- Consigne: Dans l'extrait sur l'exposition « Fragilitas », relevez toutes les situations dont le design, selon l'exposition, peut améliorer la vie quotidienne.

Dans le cadre de la nouvelle édition de la «Triennale internationale de Reciprocity» du design et d’innovation sociale, le musée Liégeois de la Boverie présente deux expositions jusqu’au 25 novembre. Parmi elles, «Fragilitas» invite à s’interroger sur la manière dont le design peut aider à combattre la fragilité et les difficultés que rencontrent certains individus de notre société.
Situé à la pointe sud de l’île d’Outremeuse, l’ancien Palais des beaux-arts de Liège s’est refait une santé. Surplombant le parc de la Boverie, le nouveau musée accueille l’exposition «Fragilitas», qui se découvre sur trois volets différents mais sensiblement liés. L’exposition montre que le design, par son côté social, peut améliorer la vie quotidienne des personnes se retrouvant dans la difficulté, la fragilité, et la précarité. Il se retrouve alors dans des projets sociaux d’architectures, de soin, mais également dans des appareils utilisés au quotidien.
Pour Giovanna Massoni, directrice artistique de Reciprocity, le design est en constante évolution. Cette triennale, organisée à Liège, a pour but d’informer sur la place que le design occupe au niveau social. «Le but du design n’est pas seulement de faire du beau, mais aussi du juste. Avec cette nouvelle édition de la triennale, nous voulons montrer l’importance du design à l’échelle sociale.»

- Section des données:
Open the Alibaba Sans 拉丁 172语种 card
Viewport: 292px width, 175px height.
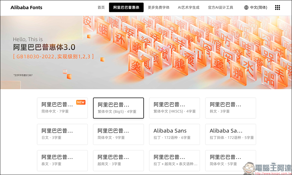coord(174,134)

- Résultat de l'exercice:
- la difficulté
- la fragilité
- la précarité